Modifikasi aktivitas
Para ilmuwan telah memodifikasi aktivitas polimerase asam nukleat dengan berbagai cara, mulai dari desain rasional hingga evolusi terarah, untuk mencapai perubahan dari penyesuaian bertahap seperti kecepatan/akurasi/termostabilitas yang lebih tinggi atau pergeseran besar seperti konversi jenis templat dan produk.
Jenis asam nukleat
Semua transkriptase balik alami yang diketahui berevolusi dari leluhur yang tidak memiliki kemampuan koreksi kesalahan, sehingga menyebabkan fidelitas rendah. Pada tahun 2016, para ilmuwan berhasil menggunakan evolusi terarah untuk memodifikasi polimerase DNA yang diarahkan oleh DNA dari Thermococcus kodakarensis menjadi apa yang mereka sebut sebagai "xenotranskriptase transkripsi balik" (RTX). Enzim baru ini mampu menyalin dan mengoreksi kesalahan dengan templat RNA dan DNA. Diharapkan dapat meningkatkan akurasi dalam pengurutan RNA dan bentuk RT-PCR lainnya.[8] Enzim ini dikomersialkan beberapa waktu sebelum April 2018.[9]
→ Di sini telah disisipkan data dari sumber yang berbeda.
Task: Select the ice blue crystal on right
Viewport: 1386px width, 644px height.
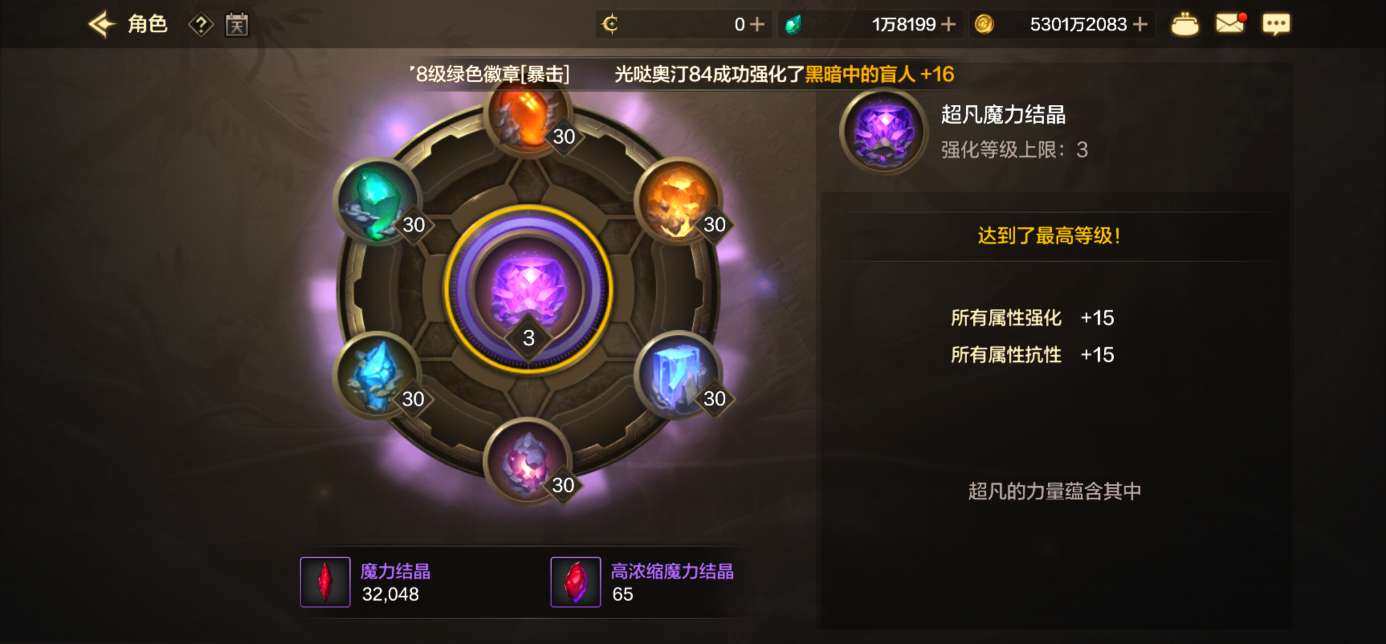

Pada tahun 2022, mutasi selektif mengubah DNA polimerase "Kod" menjadi polimerase yang menghasilkan asam nukleat α-l-treofuranosil atau asam nukleat treosa (TNA).[10] Hasil ini telah ditingkatkan pada tahun 2024 dan 2025 menggunakan evolusi terarah yang dipercepat HR, menghasilkan beberapa enzim dengan kecepatan dan fidelitas yang mendekati alami.[11]
Pada tahun 2025, para ilmuwan menggunakan evolusi terarah, yang dipercepat oleh rekombinasi homolog (HR), untuk mengubah DNA polimerase menjadi RNA polimerase. Polimerase ini mampu melakukan transkripsi dengan cepat (3 nt/s) dan akurat (>99%). Polimerase ini juga merupakan polimerase yang agak "universal", karena juga mampu menghasilkan DNA yang diarahkan RNA (transkripsi balik) dan amplifikasi DNA-RNA kimerik.[12]